Design Methodology for Corrugated Metal Pipe Tiedowns, HR-332, Phase 1, 1993

Questionnaires were sent to transportation agencies in all 50 states in the U.S., to Puerto Rico, and all provinces in Canada asking about their experiences with uplift problems of - corrugated metal pipe (CMP). Responses were received from 52 agencies who reported 9 failures within the last 5 years. Some agencies also provided design standards for tiedowns to resist uplift. There was a wide variety in restraining forces used; for example for a pipe 6 feet in diameter, the resisting force ranged from 10 kips to 66 kips. These responses verified the earlier conclusion based on responses from Iowa county engineers that a potential uplift danger exists.when end restraint is not provided for CMP and that existing designs have an unclear theoretical or experimental basis.

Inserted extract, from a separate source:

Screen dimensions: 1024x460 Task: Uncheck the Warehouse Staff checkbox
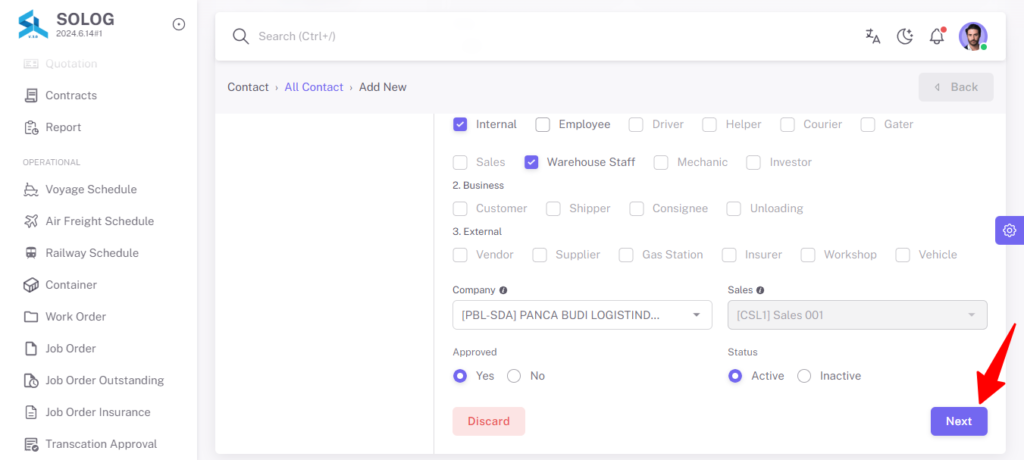(531, 162)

In an effort to develop more rational design standards, the longitudinal stiffness of three CMP ranging from 4 to 8 feet in diameter were measured in the laboratory. Because only three tests were conducted, a theoretical model to evaluate the stiffness of pipes of a variety of gages and corrugation geometries was also developed. The experimental results indicated a "stiffness" EI in the range of 9.11 x 10^5 k-in^2 to 34.43 x 10^5 k-in^2 for the three pipes with the larger diameter pipes having greater stiffness. The theoretical model developed conservatively estimates these stiffnesses.

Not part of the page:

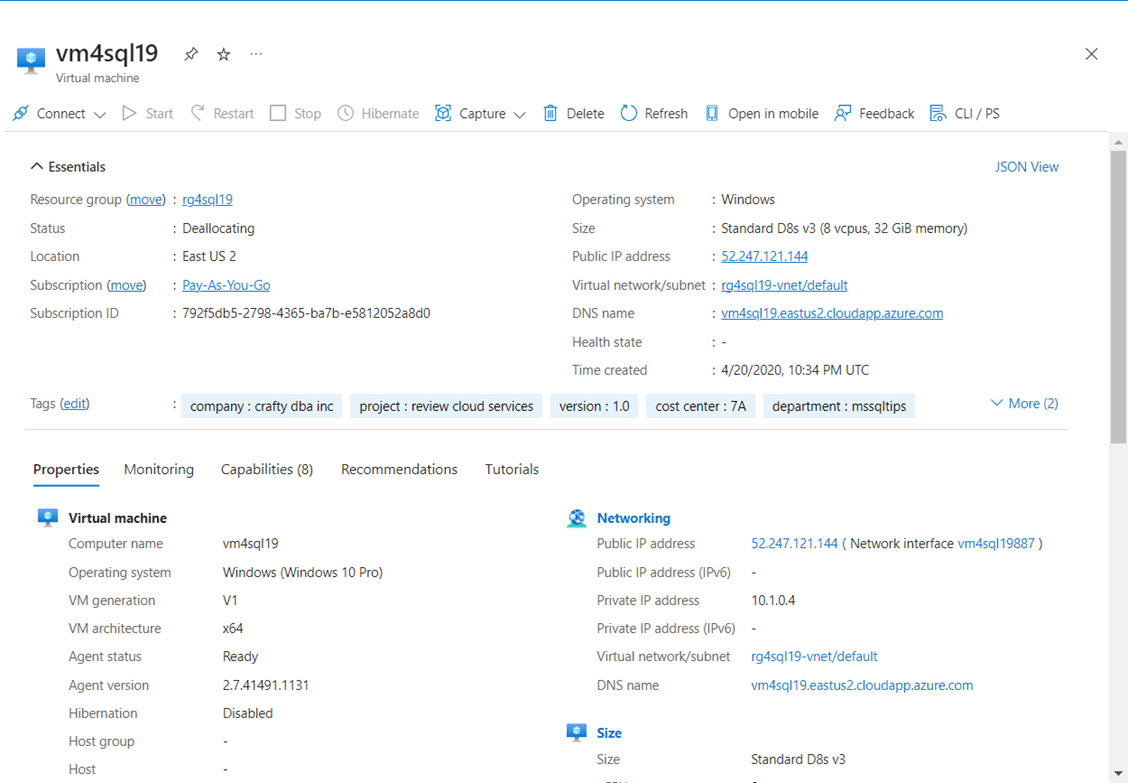
Task: Open the Capture dropdown chevron
Action: [x=520, y=114]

Design Methodology for Corrugated Metal Pipe Tiedowns, HR-362, Phase II, 1995

This investigation is the final phase of a three part study whose overall objectives were to determine if a restraining force is required to prevent inlet uplift failures in corrugated metal pipe (CMP) installations, and to develop a procedure for calculating the required force when restraint is required. In the initial phase of the study (HR-306), the extent of the uplift problem in Iowa was determined and the forces acting on a CMP were quantified. In the second phase of the study (HR- 332), laboratory and field tests were conducted. Laboratory tests measured the longitudinal stiffness ofCMP and a full scale field test on a 3.05 m (10 ft) diameter CMP with 0.612 m (2 ft) of cover determined the soil-structure interaction in response to uplift forces. Reported herein are the tasks that were completed in the final phase of the study. In this phase, a buried 2.44 m (8 ft) CMP was tested with and without end-restraint and with various configurations of soil at the inlet end of the pipe. A total of four different soil configurations were tested; in all tests the soil cover was constant at 0.61 m (2 ft). Data from these tests were used to verify the finite element analysis model (FEA) that was developed in this phase of the research. Both experiments and analyses indicate that the primary soil contribution to uplift resistance occurs in the foreslope and that depth of soil cover does not affect the required tiedown force. Using the FEA, design charts were developed with which engineers can determine for a given situation if restraint force is required to prevent an uplift failure. If an engineer determines restraint is needed, the design charts provide the magnitude of the required force. The design charts are applicable to six gages of CMP for four flow conditions and two types of soil.